Back to my childhood days of Cape May, one of the points of interest was the concrete sinking ship the S.S Alantus.The SS Atlantus was one of 12 cement ships built between 1918 and 1921. The most “famous” of the concrete vessels, the Liberty Ship Building Company in Brunswick, Georgia built this ship in 1918 just after World War I had ended; however it did make a few voyages across the Atlantic bring war tired doughboys home. Proving to be costly for other voyages, the fleet was decommissioned and sold off or recycled for other uses, but the Atlantus was spared.

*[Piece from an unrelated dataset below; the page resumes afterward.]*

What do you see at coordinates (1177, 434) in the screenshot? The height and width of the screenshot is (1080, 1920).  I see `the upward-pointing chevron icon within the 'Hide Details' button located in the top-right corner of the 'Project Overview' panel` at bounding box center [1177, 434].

Colonel Jessup Rosenfeld bought one of these concrete beasts from the Navy in hopes to have a reliable ferry from Cape May, NJ to Cape Henolpen, DE. In 1926 while trying to obtain the various needs for this ferry the Alantus broke free of it’s moorings in Cape May due to a fierce storm that came up the coast. Drifting just 150 years from the dock, the Alantus ran aground and became stuck in the sand and the “Cape May Diamonds”.
By 1935, the ship had broken; by the 1960s, the superstructure was gone, and in 1987, the two halves drifted farther away and are now resting sideways. The ship is believed to help stimulate the formation of “Cape May Diamonds” – little lumps of quartz that can be found along the pristine beaches of Cape May. Sadly the ship will probably be totally underwater by 2018, unless it is stabilized, exhumed, and replaced.
Perhaps when wars are over they could sink a derelict warship out there?